### The input
+--

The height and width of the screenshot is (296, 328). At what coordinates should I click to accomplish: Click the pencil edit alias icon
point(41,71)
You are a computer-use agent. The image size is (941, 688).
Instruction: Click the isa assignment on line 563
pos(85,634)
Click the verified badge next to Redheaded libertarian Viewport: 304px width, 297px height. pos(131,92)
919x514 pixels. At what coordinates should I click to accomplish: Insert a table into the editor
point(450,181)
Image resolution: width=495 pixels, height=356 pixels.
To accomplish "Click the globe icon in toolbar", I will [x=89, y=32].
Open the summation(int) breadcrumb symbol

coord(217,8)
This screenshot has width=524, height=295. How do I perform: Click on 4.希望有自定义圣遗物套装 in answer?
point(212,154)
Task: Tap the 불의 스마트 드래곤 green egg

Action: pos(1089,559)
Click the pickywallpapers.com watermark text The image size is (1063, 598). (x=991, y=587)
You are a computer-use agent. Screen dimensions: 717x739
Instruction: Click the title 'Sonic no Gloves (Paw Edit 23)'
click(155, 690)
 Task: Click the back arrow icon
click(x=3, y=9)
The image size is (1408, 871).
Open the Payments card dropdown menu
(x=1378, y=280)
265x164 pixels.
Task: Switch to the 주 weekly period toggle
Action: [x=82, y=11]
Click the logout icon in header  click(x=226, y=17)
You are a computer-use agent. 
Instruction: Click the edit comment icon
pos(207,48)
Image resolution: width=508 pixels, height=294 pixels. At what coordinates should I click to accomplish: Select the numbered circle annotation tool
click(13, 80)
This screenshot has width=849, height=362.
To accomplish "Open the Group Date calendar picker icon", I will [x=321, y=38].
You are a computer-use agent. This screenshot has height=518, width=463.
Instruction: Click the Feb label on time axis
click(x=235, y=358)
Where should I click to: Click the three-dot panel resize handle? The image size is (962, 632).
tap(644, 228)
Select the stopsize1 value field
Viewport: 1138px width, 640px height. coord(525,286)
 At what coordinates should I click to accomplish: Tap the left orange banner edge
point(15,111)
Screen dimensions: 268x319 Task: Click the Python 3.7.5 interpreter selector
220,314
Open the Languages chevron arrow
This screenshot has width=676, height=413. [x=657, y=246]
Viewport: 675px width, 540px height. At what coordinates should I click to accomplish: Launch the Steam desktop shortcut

+--

### Exercise prompt
Duplicate the stretch of items from the line that contains "Task: Click the back arrow icon" through the end of the items, inclusive, reproducing each line precisely.

### Written reply
 Task: Click the back arrow icon
click(x=3, y=9)
The image size is (1408, 871).
Open the Payments card dropdown menu
(x=1378, y=280)
265x164 pixels.
Task: Switch to the 주 weekly period toggle
Action: [x=82, y=11]
Click the logout icon in header  click(x=226, y=17)
You are a computer-use agent. 
Instruction: Click the edit comment icon
pos(207,48)
Image resolution: width=508 pixels, height=294 pixels. At what coordinates should I click to accomplish: Select the numbered circle annotation tool
click(13, 80)
This screenshot has width=849, height=362.
To accomplish "Open the Group Date calendar picker icon", I will [x=321, y=38].
You are a computer-use agent. This screenshot has height=518, width=463.
Instruction: Click the Feb label on time axis
click(x=235, y=358)
Where should I click to: Click the three-dot panel resize handle? The image size is (962, 632).
tap(644, 228)
Select the stopsize1 value field
Viewport: 1138px width, 640px height. coord(525,286)
 At what coordinates should I click to accomplish: Tap the left orange banner edge
point(15,111)
Screen dimensions: 268x319 Task: Click the Python 3.7.5 interpreter selector
220,314
Open the Languages chevron arrow
This screenshot has width=676, height=413. [x=657, y=246]
Viewport: 675px width, 540px height. At what coordinates should I click to accomplish: Launch the Steam desktop shortcut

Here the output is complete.